Rewrite all the rows below, substituting "column heading" for every occurrence of "column header" and leaving everything else unchanged.

Entries on where items appear
-- start --

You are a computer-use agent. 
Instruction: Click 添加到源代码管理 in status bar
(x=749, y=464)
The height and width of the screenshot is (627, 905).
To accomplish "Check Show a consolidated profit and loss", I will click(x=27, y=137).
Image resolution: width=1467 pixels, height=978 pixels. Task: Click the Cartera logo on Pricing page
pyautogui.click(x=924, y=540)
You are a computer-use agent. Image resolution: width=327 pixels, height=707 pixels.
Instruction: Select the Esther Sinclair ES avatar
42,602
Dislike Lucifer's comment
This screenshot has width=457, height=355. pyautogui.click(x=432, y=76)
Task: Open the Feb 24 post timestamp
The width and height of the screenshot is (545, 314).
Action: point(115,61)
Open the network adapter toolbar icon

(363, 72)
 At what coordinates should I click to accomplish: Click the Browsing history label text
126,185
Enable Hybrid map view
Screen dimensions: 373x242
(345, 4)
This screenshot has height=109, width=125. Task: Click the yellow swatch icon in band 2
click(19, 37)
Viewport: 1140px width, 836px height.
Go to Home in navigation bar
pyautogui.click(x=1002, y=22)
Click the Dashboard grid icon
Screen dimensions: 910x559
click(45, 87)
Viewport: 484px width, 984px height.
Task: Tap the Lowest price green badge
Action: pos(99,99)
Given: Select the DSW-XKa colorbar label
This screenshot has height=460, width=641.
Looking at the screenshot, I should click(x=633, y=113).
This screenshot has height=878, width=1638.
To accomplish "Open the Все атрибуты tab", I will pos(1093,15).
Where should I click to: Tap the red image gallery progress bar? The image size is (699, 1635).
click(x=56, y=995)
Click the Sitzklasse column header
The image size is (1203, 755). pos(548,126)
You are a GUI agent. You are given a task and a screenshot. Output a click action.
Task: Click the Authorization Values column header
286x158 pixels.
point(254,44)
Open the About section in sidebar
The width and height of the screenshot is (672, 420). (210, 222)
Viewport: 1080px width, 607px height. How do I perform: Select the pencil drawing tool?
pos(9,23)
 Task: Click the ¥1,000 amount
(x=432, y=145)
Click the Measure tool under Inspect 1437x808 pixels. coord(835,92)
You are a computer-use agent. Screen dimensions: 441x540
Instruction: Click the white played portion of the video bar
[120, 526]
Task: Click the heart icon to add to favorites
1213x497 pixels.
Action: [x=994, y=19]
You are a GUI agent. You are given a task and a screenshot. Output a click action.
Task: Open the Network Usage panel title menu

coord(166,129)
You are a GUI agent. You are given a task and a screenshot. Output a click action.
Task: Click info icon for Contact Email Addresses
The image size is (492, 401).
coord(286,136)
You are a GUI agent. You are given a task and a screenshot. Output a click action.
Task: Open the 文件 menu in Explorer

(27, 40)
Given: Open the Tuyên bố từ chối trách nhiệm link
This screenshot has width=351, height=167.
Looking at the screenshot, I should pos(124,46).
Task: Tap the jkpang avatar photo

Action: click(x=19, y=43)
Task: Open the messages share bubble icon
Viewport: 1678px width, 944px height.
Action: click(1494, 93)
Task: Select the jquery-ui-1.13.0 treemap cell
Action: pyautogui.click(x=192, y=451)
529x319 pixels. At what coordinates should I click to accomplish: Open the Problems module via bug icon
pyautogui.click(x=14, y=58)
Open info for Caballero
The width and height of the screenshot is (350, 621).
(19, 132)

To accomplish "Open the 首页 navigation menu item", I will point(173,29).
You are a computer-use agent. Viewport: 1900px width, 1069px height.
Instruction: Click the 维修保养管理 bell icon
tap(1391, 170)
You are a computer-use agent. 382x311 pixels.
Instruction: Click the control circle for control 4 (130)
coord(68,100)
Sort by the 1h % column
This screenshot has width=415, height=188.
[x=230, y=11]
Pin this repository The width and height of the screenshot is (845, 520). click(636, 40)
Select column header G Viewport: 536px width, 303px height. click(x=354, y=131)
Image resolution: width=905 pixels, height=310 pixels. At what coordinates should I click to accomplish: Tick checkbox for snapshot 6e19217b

-- end --

- _Answer to the exercise_
You are a computer-use agent. 
Instruction: Click 添加到源代码管理 in status bar
(x=749, y=464)
The height and width of the screenshot is (627, 905).
To accomplish "Check Show a consolidated profit and loss", I will click(x=27, y=137).
Image resolution: width=1467 pixels, height=978 pixels. Task: Click the Cartera logo on Pricing page
pyautogui.click(x=924, y=540)
You are a computer-use agent. Image resolution: width=327 pixels, height=707 pixels.
Instruction: Select the Esther Sinclair ES avatar
42,602
Dislike Lucifer's comment
This screenshot has width=457, height=355. pyautogui.click(x=432, y=76)
Task: Open the Feb 24 post timestamp
The width and height of the screenshot is (545, 314).
Action: point(115,61)
Open the network adapter toolbar icon

(363, 72)
 At what coordinates should I click to accomplish: Click the Browsing history label text
126,185
Enable Hybrid map view
Screen dimensions: 373x242
(345, 4)
This screenshot has height=109, width=125. Task: Click the yellow swatch icon in band 2
click(19, 37)
Viewport: 1140px width, 836px height.
Go to Home in navigation bar
pyautogui.click(x=1002, y=22)
Click the Dashboard grid icon
Screen dimensions: 910x559
click(45, 87)
Viewport: 484px width, 984px height.
Task: Tap the Lowest price green badge
Action: pos(99,99)
Given: Select the DSW-XKa colorbar label
This screenshot has height=460, width=641.
Looking at the screenshot, I should click(x=633, y=113).
This screenshot has height=878, width=1638.
To accomplish "Open the Все атрибуты tab", I will pos(1093,15).
Where should I click to: Tap the red image gallery progress bar? The image size is (699, 1635).
click(x=56, y=995)
Click the Sitzklasse column heading
The image size is (1203, 755). pos(548,126)
You are a GUI agent. You are given a task and a screenshot. Output a click action.
Task: Click the Authorization Values column heading
286x158 pixels.
point(254,44)
Open the About section in sidebar
The width and height of the screenshot is (672, 420). (210, 222)
Viewport: 1080px width, 607px height. How do I perform: Select the pencil drawing tool?
pos(9,23)
 Task: Click the ¥1,000 amount
(x=432, y=145)
Click the Measure tool under Inspect 1437x808 pixels. coord(835,92)
You are a computer-use agent. Screen dimensions: 441x540
Instruction: Click the white played portion of the video bar
[120, 526]
Task: Click the heart icon to add to favorites
1213x497 pixels.
Action: [x=994, y=19]
You are a GUI agent. You are given a task and a screenshot. Output a click action.
Task: Open the Network Usage panel title menu

coord(166,129)
You are a GUI agent. You are given a task and a screenshot. Output a click action.
Task: Click info icon for Contact Email Addresses
The image size is (492, 401).
coord(286,136)
You are a GUI agent. You are given a task and a screenshot. Output a click action.
Task: Open the 文件 menu in Explorer

(27, 40)
Given: Open the Tuyên bố từ chối trách nhiệm link
This screenshot has width=351, height=167.
Looking at the screenshot, I should pos(124,46).
Task: Tap the jkpang avatar photo

Action: click(x=19, y=43)
Task: Open the messages share bubble icon
Viewport: 1678px width, 944px height.
Action: click(1494, 93)
Task: Select the jquery-ui-1.13.0 treemap cell
Action: pyautogui.click(x=192, y=451)
529x319 pixels. At what coordinates should I click to accomplish: Open the Problems module via bug icon
pyautogui.click(x=14, y=58)
Open info for Caballero
The width and height of the screenshot is (350, 621).
(19, 132)

To accomplish "Open the 首页 navigation menu item", I will point(173,29).
You are a computer-use agent. Viewport: 1900px width, 1069px height.
Instruction: Click the 维修保养管理 bell icon
tap(1391, 170)
You are a computer-use agent. 382x311 pixels.
Instruction: Click the control circle for control 4 (130)
coord(68,100)
Sort by the 1h % column
This screenshot has width=415, height=188.
[x=230, y=11]
Pin this repository The width and height of the screenshot is (845, 520). click(636, 40)
Select column heading G Viewport: 536px width, 303px height. click(x=354, y=131)
Image resolution: width=905 pixels, height=310 pixels. At what coordinates should I click to accomplish: Tick checkbox for snapshot 6e19217b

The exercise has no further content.